Please note that the following document, although believed to be correct at the time of issue, may not represent the current position of the CRA.
Prenez note que ce document, bien qu'exact au moment émis, peut ne pas représenter la position actuelle de l'ARC.
Principal Issues: Whether Article XXX(5) of the Treaty applies to limit the application of the 15% reduced withholding tax rate provided for in Article XXIII of the Treaty to a dividend paid by a Canadian-resident corporation to a Canadian-resident trust, and deemed to have been received, under subsection 104(19), by a Barbados-resident beneficiary of the trust that is subject to tax on a remittance basis in Barbados.
Position: In order for the benefit of the 15% reduced withholding tax rate in Article XXIII of the Treaty to apply to the trust distribution, the non-resident beneficiary of the trust would have to establish, based on supporting relevant documentary evidence, that the dividend has been remitted and taxed in Barbados in conformity with the law in force in Barbados.
Reasons: Previous positions and application of Articles XXIII(3) and XXX(5) of the Treaty.
October 5, 2021
Mr. Denis Robichaud Income Tax Rulings Directorate
Auditor International Division
XXXXXXXXXX Jean-Bernard Dion
Article XXX(5) Canada-Barbados Tax Treaty
This is in response to your request for a technical interpretation dated June 1st, 2021, wherein you requested our views on the application of the Agreement Between Canada and Barbados for the Avoidance of Double Taxation and the Prevention of Fiscal Evasion With Respect to Taxes on Income and on Capital, signed on January 22, 1980 and amended by Protocol of November 8, 2011 (the “Treaty”).

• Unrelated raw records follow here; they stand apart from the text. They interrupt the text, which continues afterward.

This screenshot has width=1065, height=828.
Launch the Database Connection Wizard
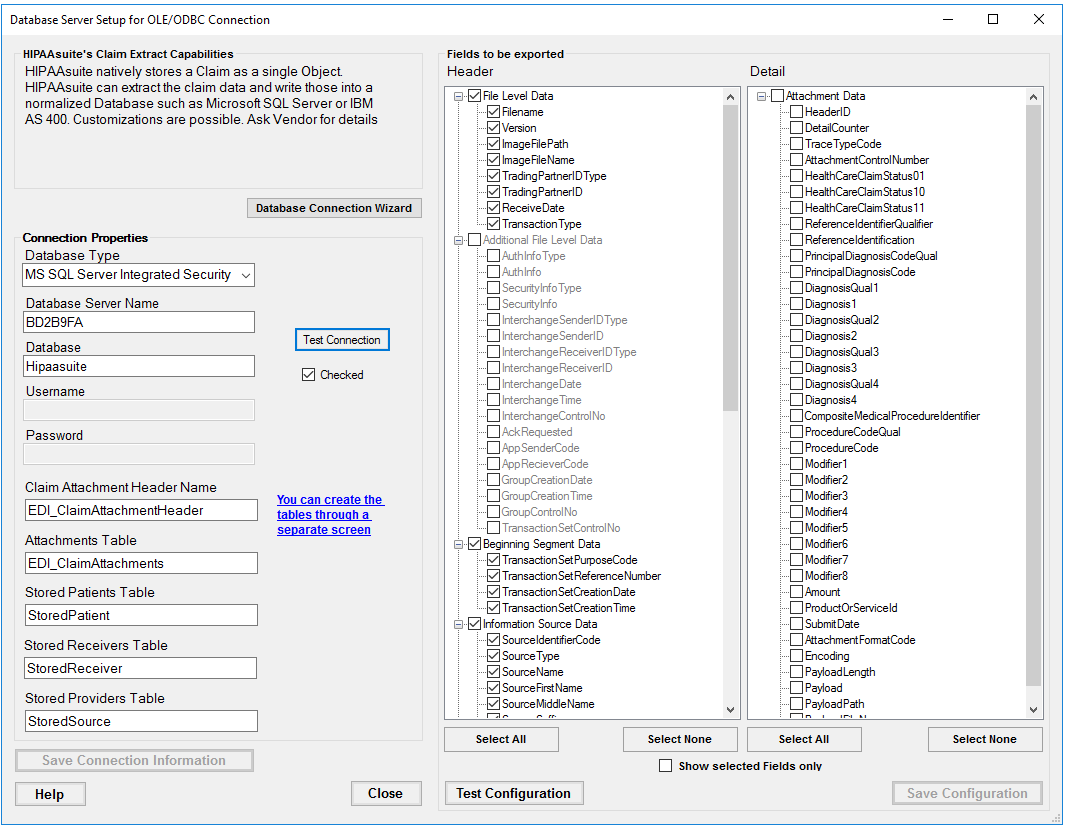click(x=333, y=208)
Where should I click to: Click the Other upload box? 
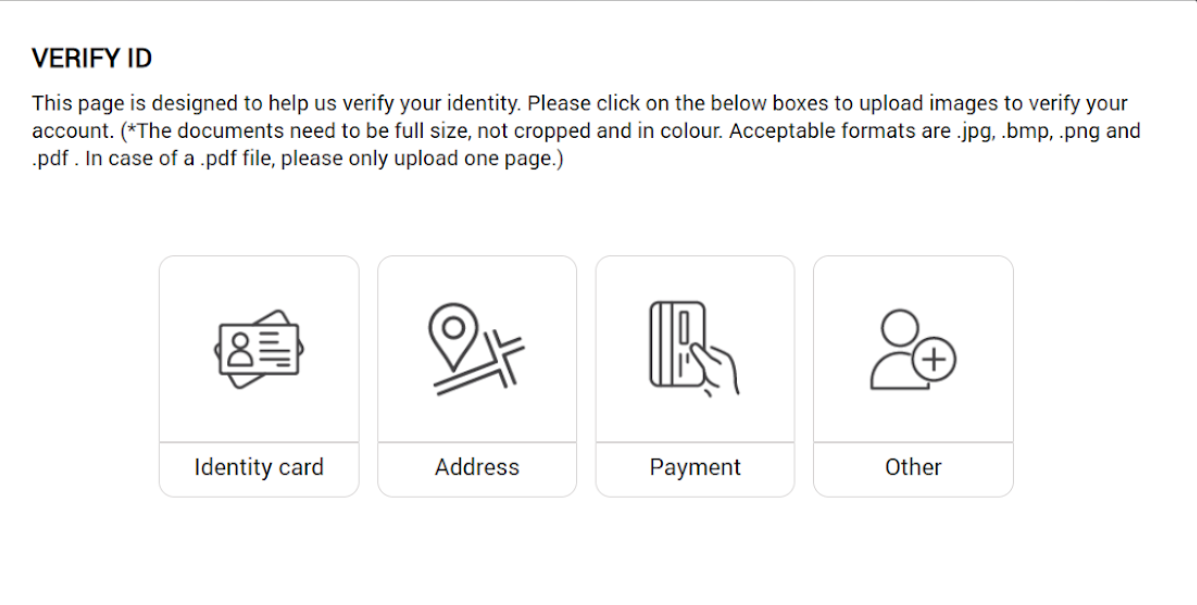click(x=913, y=376)
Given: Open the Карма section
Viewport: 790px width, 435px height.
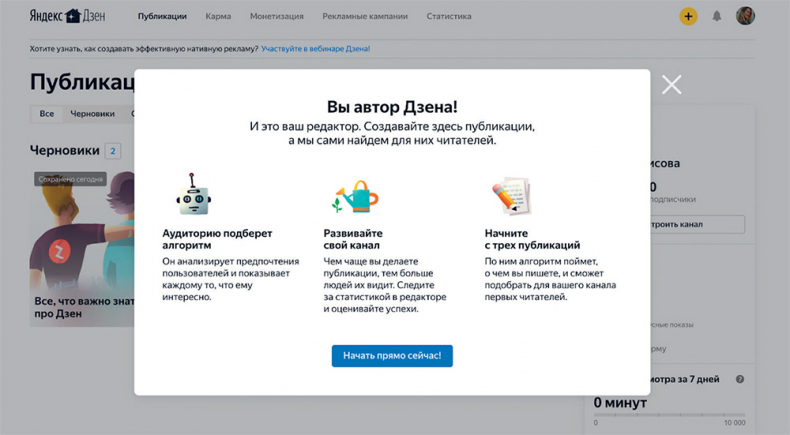Looking at the screenshot, I should tap(218, 17).
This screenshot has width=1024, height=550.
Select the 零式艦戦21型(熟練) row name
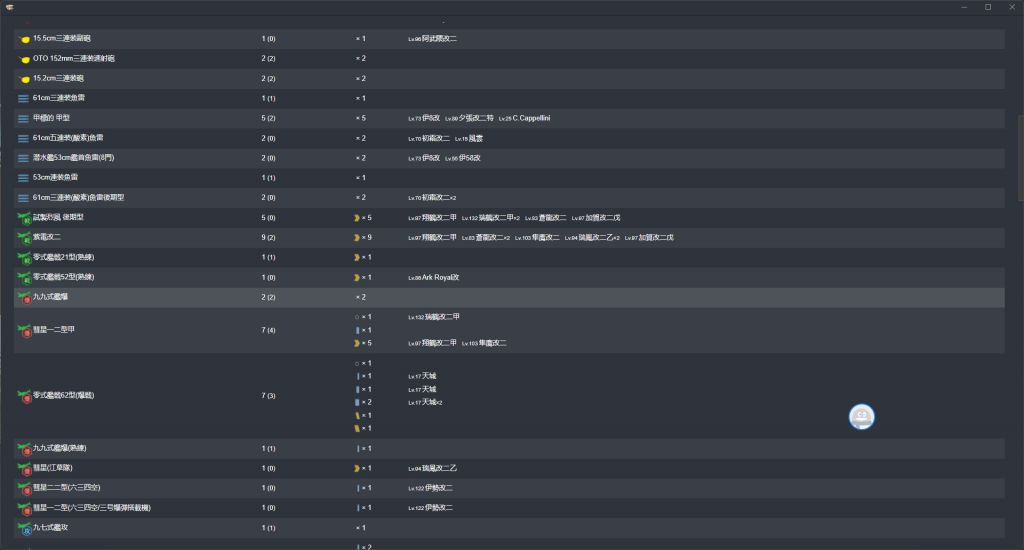click(68, 257)
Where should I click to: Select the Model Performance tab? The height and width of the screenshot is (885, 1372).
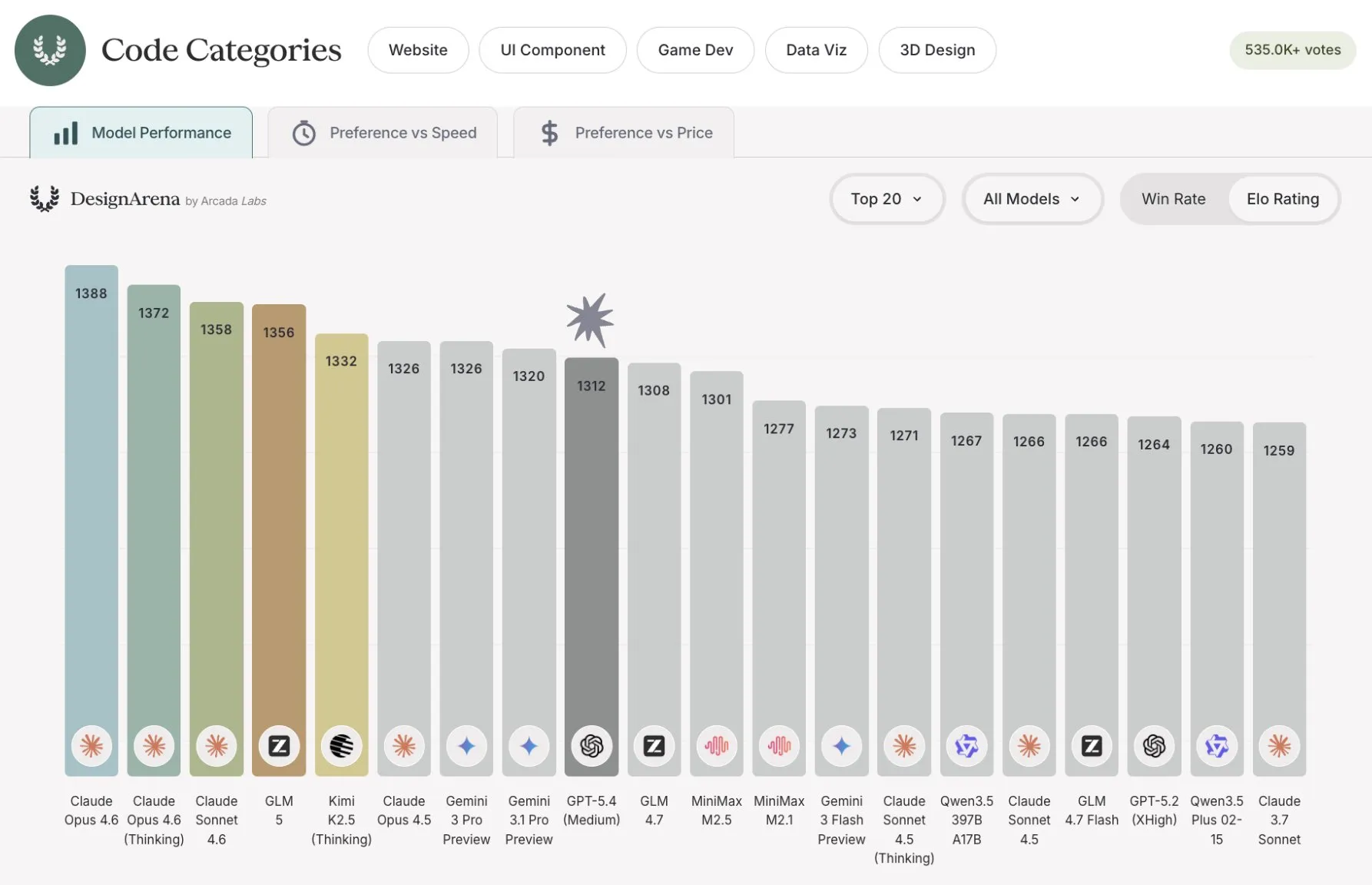pos(141,133)
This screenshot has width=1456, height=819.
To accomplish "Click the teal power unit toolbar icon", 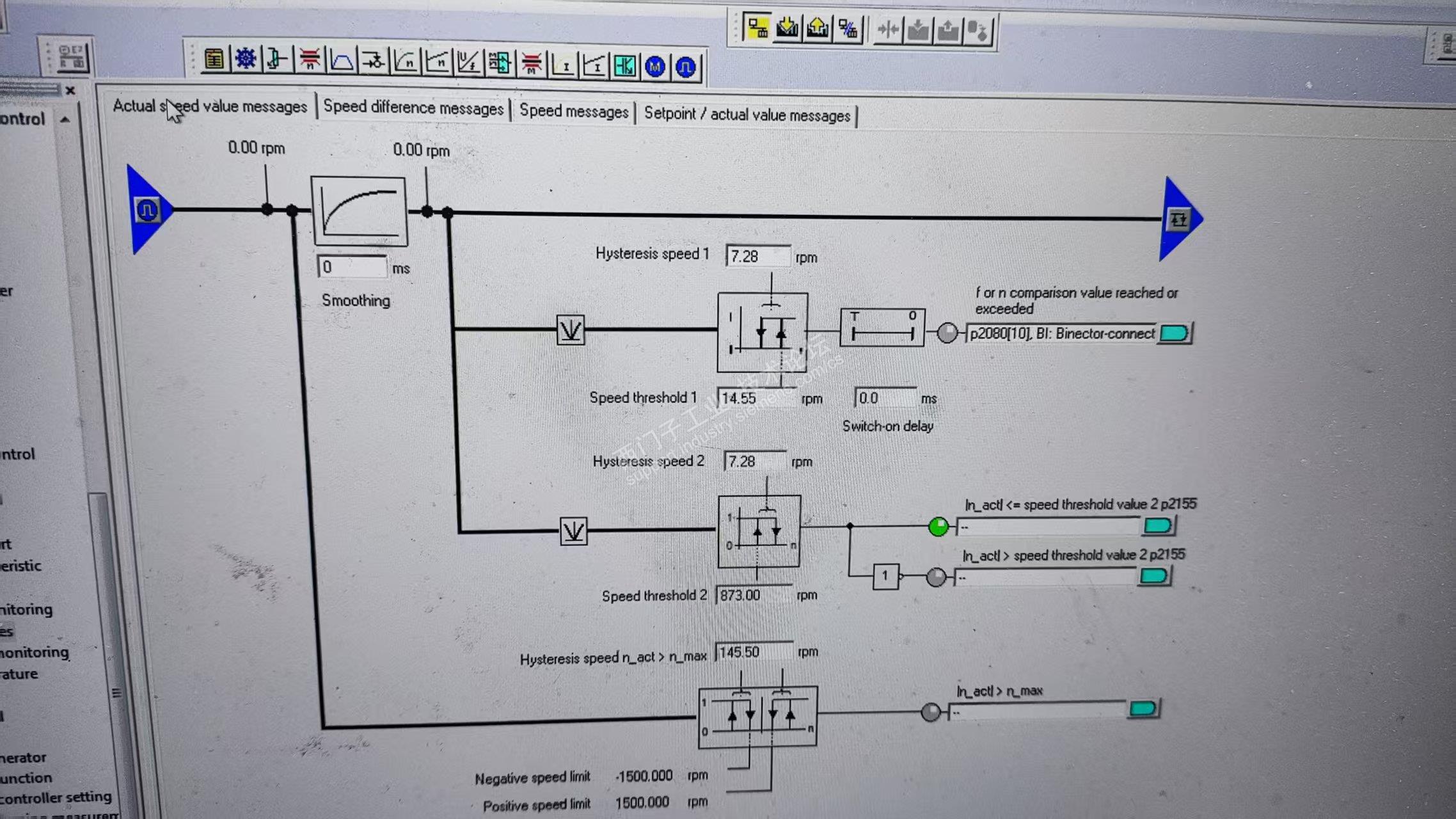I will coord(624,66).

Unless otherwise stated, all references to an Article or subset thereof are to the equivalent Article or subset thereof of the Treaty, all other statutory references are to the equivalent provision under the Income Tax Act, R.S.C. 1985 (5th Supp.), c.1, as amended, and all terms and conditions used herein that are defined in the Treaty (e.g.: “resident” as defined in Article IV) have the meaning given in such definition unless otherwise indicated. The singular should be read as plural and vice versa, where the circumstances so require.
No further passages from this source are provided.